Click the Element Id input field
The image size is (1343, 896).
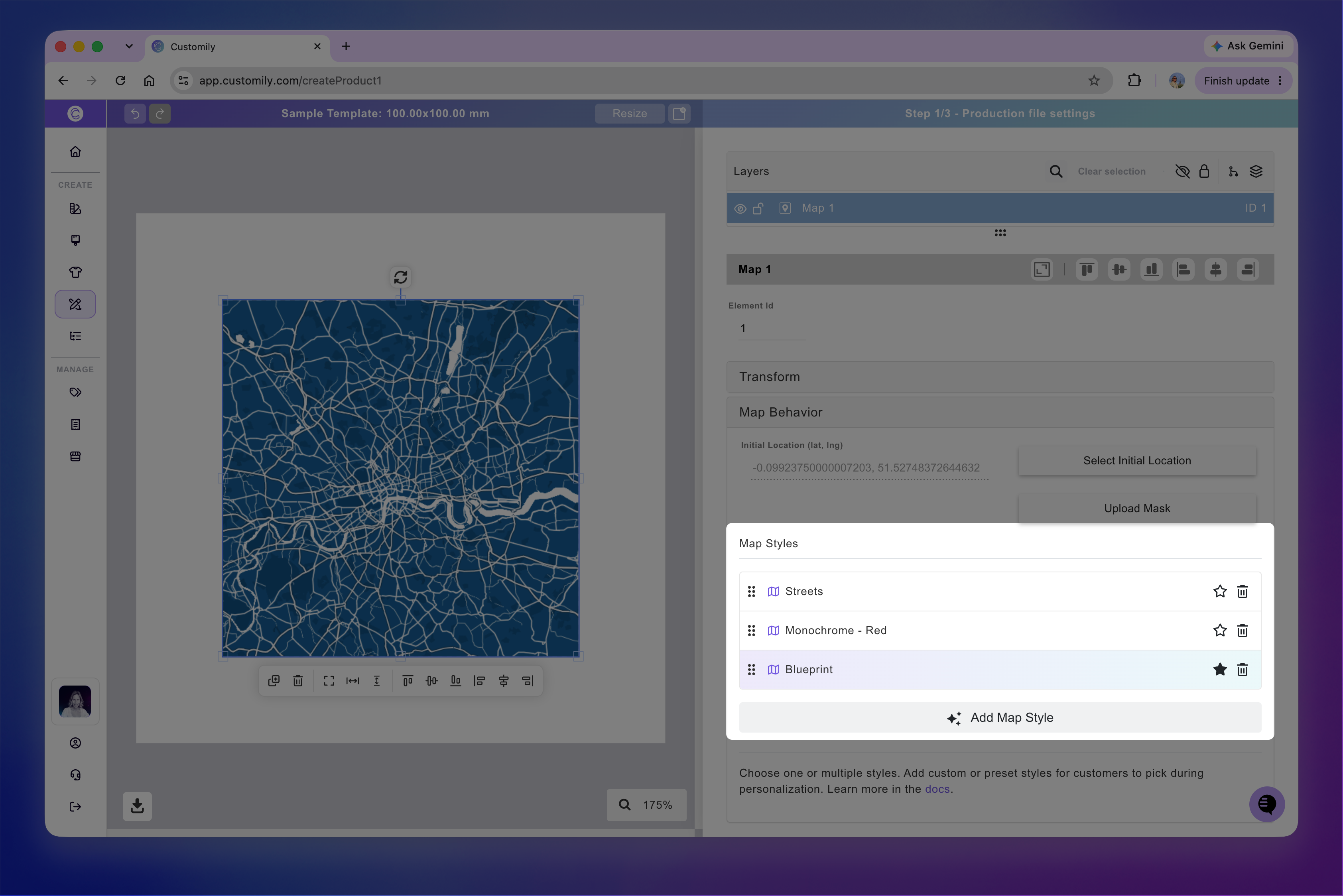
§ §
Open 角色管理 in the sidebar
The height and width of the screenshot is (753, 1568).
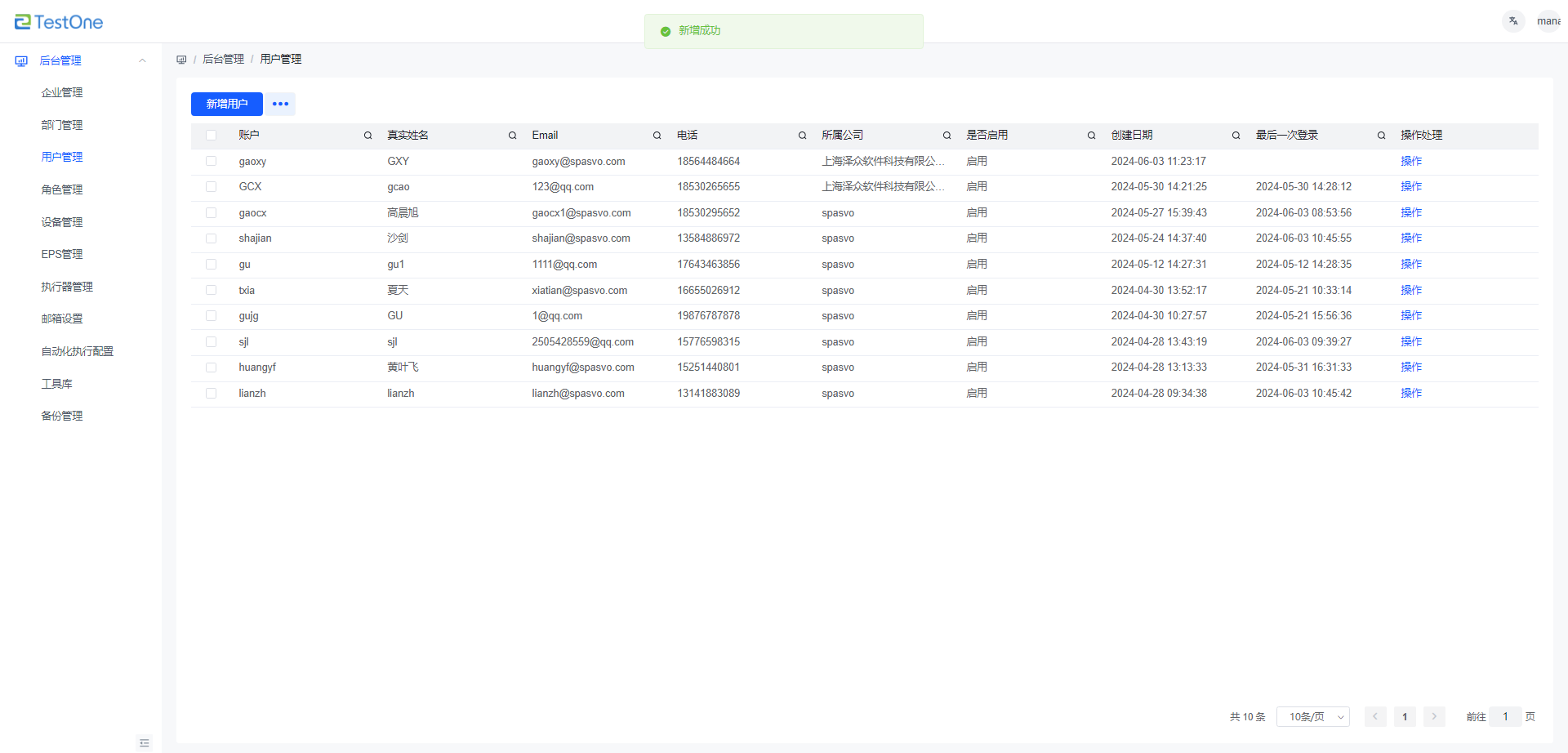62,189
§ §
**EXERCISE REQUIREMENTS**
Rewrite the entries from the line with "Click the Element Id input field" to the line with "The image size is (1343, 896).", replacing "input field" with "text box" and leaving everything else the same.

**THE SOLUTION**
Click the Element Id text box
The image size is (1343, 896).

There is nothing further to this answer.